**Фрагмент текста**
Что же нам делать с ней, несчастной? Никак не угаснет она в окружающем мире. Несмотря на все книги по атеизму. Ведь разоблачены уже все религиозные вымыслы – и по сути, и в частностях. Непонятно даже, почему приходится так долго и настойчиво разоблачать иллюзию, для которой – согласно этим же атеистическим книгам – практически никаких предпосылок не осталось. Если «теизм» – мистификация, разукрашенная пустота, то за счет чего процветает «нетеизм» – большое раскидистое учение, занятое бесконечным опровержением несуществующего? Были же теории флогистона или мирового эфира – и благополучно рассеялись под напором фактов. А от пятого эвклидовского постулата даже отпочковалась неэвклидова геометрия. Пора бы уже все разоблачения закончить, да издать «Библию» в серии литературных памятников.
Вообще непонятно, как к религии относиться, пока они с атеизмом ещё существуют. Станешь относить её к человеческой глупости – так сколько умных верующих на свете. И учёных, и философов, и просто хороших людей. Станешь списывать её на расстроенную психику – так среди неверующих психов куда больше. Религия скорее благотворно на нервы действует. Станешь социальные корни искать – так сколько таких искателей было, а никакое общество не смогло её из душ упразднить. Вот и гадай, что это такое.
Ладно бы всё это только снаружи существовало, а то ведь и внутри что-то шевелится. То совесть так внятно заговорит, будто голос свыше зазвучал. То вдруг покажется, что мир наш с какой-то гениальной точностью создан, что не исчерпывается он ни эволюцией, ни теорией случайных процессов. Или благоговение странное душу охватит, и не знаешь, что с тобой происходит. Порою чуть ли не молиться хочется – и смех и грех. Верующего человека лучше, чем себя, понимаешь…
Так что же нам, несчастным, с ней делать?..
Вопросы под вопросом
Что легче: задавать вопросы или отвечать на них?
«Конечно, отвечать труднее!» – воскликнет студент, утомлённый очередной каруселью зачётов и экзаменов и втайне мечтающий о времени, когда он займет место по другую сторону экзаменационного стола.
Но если знаешь, ответить легко (другое дело – когда отвечать не хочется). Если не знаешь – ещё легче. Ответить «не знаю» тяжело только для уязвлённого самолюбия или для студента, лишающегося стипендии.
А спрашивать… Мы обычно спрашиваем именно о том, чего не знаем. Шуточное ли дело: высказаться о том, чего не знаешь, пусть даже в вопросительной форме…
Вот, например, классическая миниатюра религиозного вопрошания. Существует ли… – минуточку, как же написать это слово: «бог» или «Бог»? Или «Б-г», как пишут иудаисты, чтобы избежать употребления великого слова всуе? Сам выбор становится почти ответом.

**Записанные данные**
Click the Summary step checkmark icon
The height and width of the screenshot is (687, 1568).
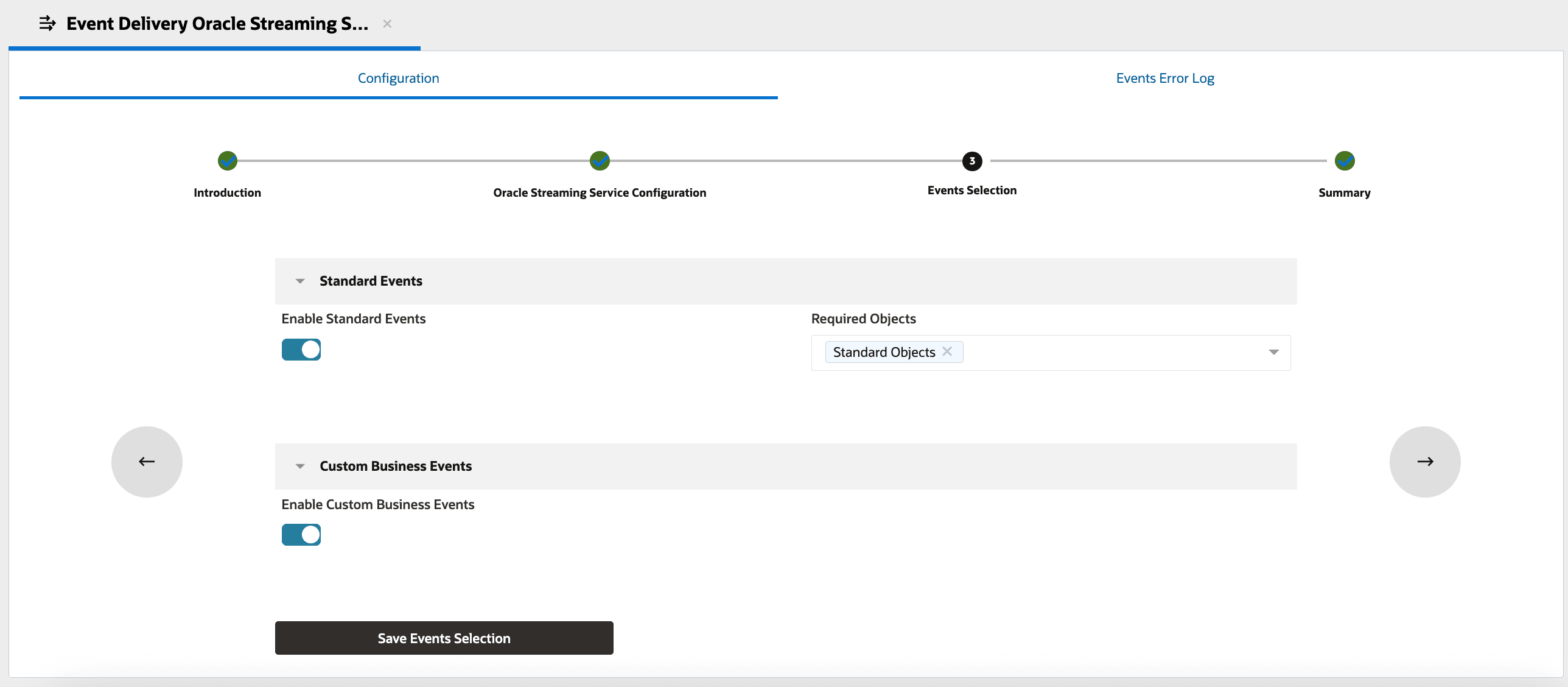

**Описание задания**
Перепечатайте точно отрывок из текста о религии и атеизме, начиная со слов «Что же нам делать» и заканчивая словами «серии литературных памятников.».

**Результат упражнения**
Что же нам делать с ней, несчастной? Никак не угаснет она в окружающем мире. Несмотря на все книги по атеизму. Ведь разоблачены уже все религиозные вымыслы – и по сути, и в частностях. Непонятно даже, почему приходится так долго и настойчиво разоблачать иллюзию, для которой – согласно этим же атеистическим книгам – практически никаких предпосылок не осталось. Если «теизм» – мистификация, разукрашенная пустота, то за счет чего процветает «нетеизм» – большое раскидистое учение, занятое бесконечным опровержением несуществующего? Были же теории флогистона или мирового эфира – и благополучно рассеялись под напором фактов. А от пятого эвклидовского постулата даже отпочковалась неэвклидова геометрия. Пора бы уже все разоблачения закончить, да издать «Библию» в серии литературных памятников.